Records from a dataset
- - - -
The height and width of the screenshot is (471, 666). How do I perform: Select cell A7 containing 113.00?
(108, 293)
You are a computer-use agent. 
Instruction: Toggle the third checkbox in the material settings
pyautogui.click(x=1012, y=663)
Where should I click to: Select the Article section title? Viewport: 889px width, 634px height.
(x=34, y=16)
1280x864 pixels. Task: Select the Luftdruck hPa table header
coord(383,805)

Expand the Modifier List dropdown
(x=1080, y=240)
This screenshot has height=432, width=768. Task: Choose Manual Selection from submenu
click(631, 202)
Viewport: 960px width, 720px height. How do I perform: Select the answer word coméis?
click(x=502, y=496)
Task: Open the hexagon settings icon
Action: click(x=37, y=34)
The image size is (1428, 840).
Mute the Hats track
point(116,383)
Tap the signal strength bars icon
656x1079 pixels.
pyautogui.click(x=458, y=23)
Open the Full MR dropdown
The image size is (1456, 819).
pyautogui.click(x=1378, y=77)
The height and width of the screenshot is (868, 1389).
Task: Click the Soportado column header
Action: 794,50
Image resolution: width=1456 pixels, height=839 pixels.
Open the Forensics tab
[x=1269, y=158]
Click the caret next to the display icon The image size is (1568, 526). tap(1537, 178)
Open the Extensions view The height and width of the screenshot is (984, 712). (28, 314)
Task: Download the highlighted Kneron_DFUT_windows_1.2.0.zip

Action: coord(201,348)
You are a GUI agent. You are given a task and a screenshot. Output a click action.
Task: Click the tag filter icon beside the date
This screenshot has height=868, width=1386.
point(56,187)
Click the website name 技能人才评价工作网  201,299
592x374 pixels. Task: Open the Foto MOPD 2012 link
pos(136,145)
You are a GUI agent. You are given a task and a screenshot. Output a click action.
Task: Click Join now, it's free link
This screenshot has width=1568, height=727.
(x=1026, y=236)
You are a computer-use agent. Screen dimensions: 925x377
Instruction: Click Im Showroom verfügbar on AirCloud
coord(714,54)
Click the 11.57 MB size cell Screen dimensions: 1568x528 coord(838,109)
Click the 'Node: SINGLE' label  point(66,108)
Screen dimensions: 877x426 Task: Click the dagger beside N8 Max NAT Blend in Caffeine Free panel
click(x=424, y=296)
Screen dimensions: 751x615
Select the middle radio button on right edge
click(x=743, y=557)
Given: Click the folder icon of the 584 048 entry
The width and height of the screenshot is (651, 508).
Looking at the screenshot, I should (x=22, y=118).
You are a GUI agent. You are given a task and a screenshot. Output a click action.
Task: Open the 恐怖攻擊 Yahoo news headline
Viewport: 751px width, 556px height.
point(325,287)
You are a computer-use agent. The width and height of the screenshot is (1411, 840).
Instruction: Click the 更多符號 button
- - - -
### DIRECTION
Rewrite the stretch from the line containing "Open the Extensions" through the line containing "(x=1026, y=236)", swapping "GUI agent" for "computer-use agent" and leaving everything else in those lines unchanged.

### COMPLETED EXERCISE
Open the Extensions view The height and width of the screenshot is (984, 712). (28, 314)
Task: Download the highlighted Kneron_DFUT_windows_1.2.0.zip

Action: coord(201,348)
You are a computer-use agent. You are given a task and a screenshot. Output a click action.
Task: Click the tag filter icon beside the date
This screenshot has height=868, width=1386.
point(56,187)
Click the website name 技能人才评价工作网  201,299
592x374 pixels. Task: Open the Foto MOPD 2012 link
pos(136,145)
You are a computer-use agent. You are given a task and a screenshot. Output a click action.
Task: Click Join now, it's free link
This screenshot has width=1568, height=727.
(x=1026, y=236)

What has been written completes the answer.